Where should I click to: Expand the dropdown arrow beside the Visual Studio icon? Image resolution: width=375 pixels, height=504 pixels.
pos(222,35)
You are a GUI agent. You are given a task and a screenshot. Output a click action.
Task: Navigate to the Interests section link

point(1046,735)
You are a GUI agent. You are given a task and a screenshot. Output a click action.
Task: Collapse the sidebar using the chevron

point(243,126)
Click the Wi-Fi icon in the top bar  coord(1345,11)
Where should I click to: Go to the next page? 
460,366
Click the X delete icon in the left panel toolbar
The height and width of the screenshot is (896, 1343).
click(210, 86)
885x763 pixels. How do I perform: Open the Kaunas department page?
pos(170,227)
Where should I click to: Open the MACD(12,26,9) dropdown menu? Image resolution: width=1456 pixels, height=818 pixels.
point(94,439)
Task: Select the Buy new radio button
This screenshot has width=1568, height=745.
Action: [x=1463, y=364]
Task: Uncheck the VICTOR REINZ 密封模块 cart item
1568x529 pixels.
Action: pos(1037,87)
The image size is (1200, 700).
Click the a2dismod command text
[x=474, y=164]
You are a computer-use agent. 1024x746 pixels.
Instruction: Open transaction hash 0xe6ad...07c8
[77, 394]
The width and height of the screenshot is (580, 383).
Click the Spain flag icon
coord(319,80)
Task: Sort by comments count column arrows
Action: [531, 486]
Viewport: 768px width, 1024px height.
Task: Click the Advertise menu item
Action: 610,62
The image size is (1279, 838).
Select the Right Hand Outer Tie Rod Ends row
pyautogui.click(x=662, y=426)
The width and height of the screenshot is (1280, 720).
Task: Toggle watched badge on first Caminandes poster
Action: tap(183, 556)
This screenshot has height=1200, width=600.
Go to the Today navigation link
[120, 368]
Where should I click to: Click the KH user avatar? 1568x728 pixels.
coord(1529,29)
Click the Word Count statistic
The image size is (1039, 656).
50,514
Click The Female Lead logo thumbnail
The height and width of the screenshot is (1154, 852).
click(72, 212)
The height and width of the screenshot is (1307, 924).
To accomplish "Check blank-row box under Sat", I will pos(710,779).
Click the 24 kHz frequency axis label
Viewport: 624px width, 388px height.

### ЗАДАНИЕ
Повторите без изменений строки из записей выше, начиная со строки с «885x763 pixels. How» и заканчивая строкой с «Action: 610,62», включая обе.

### РЕЗУЛЬТАТ
885x763 pixels. How do I perform: Open the Kaunas department page?
pos(170,227)
Where should I click to: Open the MACD(12,26,9) dropdown menu? Image resolution: width=1456 pixels, height=818 pixels.
point(94,439)
Task: Select the Buy new radio button
This screenshot has width=1568, height=745.
Action: [x=1463, y=364]
Task: Uncheck the VICTOR REINZ 密封模块 cart item
1568x529 pixels.
Action: pos(1037,87)
The image size is (1200, 700).
Click the a2dismod command text
[x=474, y=164]
You are a computer-use agent. 1024x746 pixels.
Instruction: Open transaction hash 0xe6ad...07c8
[77, 394]
The width and height of the screenshot is (580, 383).
Click the Spain flag icon
coord(319,80)
Task: Sort by comments count column arrows
Action: [531, 486]
Viewport: 768px width, 1024px height.
Task: Click the Advertise menu item
Action: 610,62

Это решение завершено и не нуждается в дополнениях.